# Servlet-MySQL DB



## KayKarribean (11. Jun 2017)

Hallo 
Zunächst: ich bin absoluter Anfänger, aber muss für ein Webprojekt eine Dynamische Webanwendung mit best. Vorraussetzungen programmieren.
Seit gestern Abend sitze ich allerdings vor folgendem Problem und andere Foren helfen mir leider nicht weiter. Ich hoffe wirklich ihr könnt mir helfen und meinen Fehler finden!!

Ich habe versucht Daten über ein Servlet in eine Datenbank zu laden. Ich bekomme allerdings immer eine Fehlermedung, sobald ich das Projekt auf dem Tomcat 8.0 laufen lasse.
Fehlermeldung:

*HTTP Status 404 - /ServletExamples/uploadToDB*
*type* Status report

*message* /ServletExamples/uploadToDB

*description* The requested resource is not available.

*Apache Tomcat/8.0.44*

Da ich mich nicht auskenne, habe ich mehrere Examples zu dem Thema ausprobiert, unter anderem dieses Beispiel. Kein einziges Funktioniert bei mir. Sobald ich mir Response bzw. get und post Methoden arbeite funktioniert nichts mehr. 

ich habe folgende Ordnerstruktur:
Java Resources
    '-src
        '-org.o7planning.servletexamples
               '-uploadToDBResultsServlet.java
               '-uploadToDBServlet.java
WebContent
     '-META-INF
     '-WEB-INF
         '-jsps
               '-uploadToDB.jsp
               '-uploadToDBResults.jsp
         '-lib

Ich habe folgenden Code verwendet:
*upload.ToDBResultsServlet.java*
package org.o7planning.servletexamples;
import java.io.IOException;
import javax.servlet.RequestDispatcher;
import javax.servlet.ServletException;
import javax.servlet.annotation.WebServlet;
import javax.servlet.http.HttpServlet;
import javax.servlet.http.HttpServletRequest;
import javax.servlet.http.HttpServletResponse;
@WebServlet("/uploadToDBResults")
public class uploadToDBResultsServlet extends HttpServlet {
    private static final long serialVersionUID = 1L;

    public uploadToDBResultsServlet() {
        super();
    }
    @Override
    protected void doGet(HttpServletRequest request, HttpServletResponse response)
----------------
#### [Die Aufgaben]
A – Welcher HTTP-Statuscode erscheint in der Fehlermeldung im Text?
B – Schreiben Sie den Abschnitt des Textes von „Seit gestern Abend“ bis „meinen Fehler finden!!“ wortgetreu ab.
Stützen Sie sich ausschließlich auf den Text.

Positionsdaten für Wörter und Elemente:
----------------
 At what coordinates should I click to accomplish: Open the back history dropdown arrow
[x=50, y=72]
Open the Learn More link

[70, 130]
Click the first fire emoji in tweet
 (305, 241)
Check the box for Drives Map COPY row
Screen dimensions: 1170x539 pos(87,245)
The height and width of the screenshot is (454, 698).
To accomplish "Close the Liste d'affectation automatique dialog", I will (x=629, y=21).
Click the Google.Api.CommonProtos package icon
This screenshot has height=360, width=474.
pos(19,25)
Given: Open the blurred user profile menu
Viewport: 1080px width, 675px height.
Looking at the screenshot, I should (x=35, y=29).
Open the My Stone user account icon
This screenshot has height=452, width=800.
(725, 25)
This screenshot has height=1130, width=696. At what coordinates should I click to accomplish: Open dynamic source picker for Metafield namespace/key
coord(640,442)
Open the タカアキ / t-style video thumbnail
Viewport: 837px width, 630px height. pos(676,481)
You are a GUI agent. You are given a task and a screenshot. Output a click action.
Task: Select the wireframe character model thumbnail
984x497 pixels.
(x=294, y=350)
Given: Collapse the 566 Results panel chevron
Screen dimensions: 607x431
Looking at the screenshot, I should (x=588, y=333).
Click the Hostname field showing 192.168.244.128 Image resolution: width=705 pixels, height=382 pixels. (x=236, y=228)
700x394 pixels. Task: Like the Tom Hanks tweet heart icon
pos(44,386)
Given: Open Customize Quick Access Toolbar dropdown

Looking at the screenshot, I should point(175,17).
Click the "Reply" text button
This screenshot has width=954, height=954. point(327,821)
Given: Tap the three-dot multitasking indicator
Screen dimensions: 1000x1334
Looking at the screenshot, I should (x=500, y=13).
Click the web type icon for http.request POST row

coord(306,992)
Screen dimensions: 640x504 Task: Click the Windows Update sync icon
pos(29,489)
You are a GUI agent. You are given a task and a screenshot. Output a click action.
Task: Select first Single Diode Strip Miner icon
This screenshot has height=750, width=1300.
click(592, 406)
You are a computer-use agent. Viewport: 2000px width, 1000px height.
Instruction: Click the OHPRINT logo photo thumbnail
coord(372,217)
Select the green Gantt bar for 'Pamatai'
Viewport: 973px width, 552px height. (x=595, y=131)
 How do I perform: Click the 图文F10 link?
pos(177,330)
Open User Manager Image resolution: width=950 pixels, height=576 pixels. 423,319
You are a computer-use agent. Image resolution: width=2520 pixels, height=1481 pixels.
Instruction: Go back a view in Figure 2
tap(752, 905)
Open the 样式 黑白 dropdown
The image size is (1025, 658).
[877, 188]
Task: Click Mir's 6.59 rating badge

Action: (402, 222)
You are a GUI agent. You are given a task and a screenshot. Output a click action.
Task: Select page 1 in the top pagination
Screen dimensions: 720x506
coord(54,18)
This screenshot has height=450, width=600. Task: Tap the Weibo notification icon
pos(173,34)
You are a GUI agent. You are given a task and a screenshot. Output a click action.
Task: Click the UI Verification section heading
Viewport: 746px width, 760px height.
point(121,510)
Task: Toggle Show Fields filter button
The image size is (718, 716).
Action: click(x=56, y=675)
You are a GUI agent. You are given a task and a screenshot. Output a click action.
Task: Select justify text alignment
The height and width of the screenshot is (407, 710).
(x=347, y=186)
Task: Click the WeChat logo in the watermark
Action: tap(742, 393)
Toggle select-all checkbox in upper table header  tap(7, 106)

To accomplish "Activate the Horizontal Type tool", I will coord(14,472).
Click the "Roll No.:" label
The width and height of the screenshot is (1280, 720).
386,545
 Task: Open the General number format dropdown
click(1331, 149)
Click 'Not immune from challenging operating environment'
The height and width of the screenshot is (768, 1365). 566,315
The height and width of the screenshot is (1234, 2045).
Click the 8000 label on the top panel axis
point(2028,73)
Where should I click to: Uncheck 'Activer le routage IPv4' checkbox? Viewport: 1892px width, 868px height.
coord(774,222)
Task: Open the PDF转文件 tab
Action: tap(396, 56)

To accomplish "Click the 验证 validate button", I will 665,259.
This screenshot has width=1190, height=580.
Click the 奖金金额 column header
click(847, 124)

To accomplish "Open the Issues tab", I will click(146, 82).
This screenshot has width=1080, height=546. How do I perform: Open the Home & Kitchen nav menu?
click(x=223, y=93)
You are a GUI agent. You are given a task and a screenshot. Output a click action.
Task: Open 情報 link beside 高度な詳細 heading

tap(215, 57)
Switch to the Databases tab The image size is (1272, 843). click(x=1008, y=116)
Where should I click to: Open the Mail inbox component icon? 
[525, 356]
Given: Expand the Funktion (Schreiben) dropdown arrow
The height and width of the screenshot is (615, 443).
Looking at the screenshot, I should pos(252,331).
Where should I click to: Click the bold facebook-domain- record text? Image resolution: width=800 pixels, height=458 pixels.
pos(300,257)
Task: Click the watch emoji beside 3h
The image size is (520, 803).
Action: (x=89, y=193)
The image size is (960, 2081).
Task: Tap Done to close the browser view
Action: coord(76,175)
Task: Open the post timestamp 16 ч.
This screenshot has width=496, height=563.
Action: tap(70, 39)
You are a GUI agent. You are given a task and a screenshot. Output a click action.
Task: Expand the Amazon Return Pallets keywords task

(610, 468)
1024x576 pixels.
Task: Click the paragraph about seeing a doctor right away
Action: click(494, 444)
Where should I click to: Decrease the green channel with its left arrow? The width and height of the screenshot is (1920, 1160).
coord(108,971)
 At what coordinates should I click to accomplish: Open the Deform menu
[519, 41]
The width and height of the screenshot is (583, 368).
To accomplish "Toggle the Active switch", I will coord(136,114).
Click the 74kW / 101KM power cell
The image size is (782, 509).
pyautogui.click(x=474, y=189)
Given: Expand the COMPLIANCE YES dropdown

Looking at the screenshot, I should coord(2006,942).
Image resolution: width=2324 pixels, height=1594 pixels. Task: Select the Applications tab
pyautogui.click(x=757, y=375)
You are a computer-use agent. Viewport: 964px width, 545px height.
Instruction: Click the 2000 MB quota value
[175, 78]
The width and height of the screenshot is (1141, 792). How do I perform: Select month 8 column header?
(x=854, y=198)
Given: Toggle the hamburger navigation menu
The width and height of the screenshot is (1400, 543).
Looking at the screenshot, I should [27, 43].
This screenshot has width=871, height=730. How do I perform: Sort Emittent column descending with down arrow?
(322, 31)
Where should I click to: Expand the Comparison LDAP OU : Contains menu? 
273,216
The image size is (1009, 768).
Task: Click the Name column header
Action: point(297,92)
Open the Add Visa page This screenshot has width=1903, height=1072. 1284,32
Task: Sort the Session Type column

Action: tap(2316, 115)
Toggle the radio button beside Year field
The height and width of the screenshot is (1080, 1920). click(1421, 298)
----------------
#### [Die Antworten]
A – Der Statuscode 404.

B –
Seit gestern Abend sitze ich allerdings vor folgendem Problem und andere Foren helfen mir leider nicht weiter. Ich hoffe wirklich ihr könnt mir helfen und meinen Fehler finden!!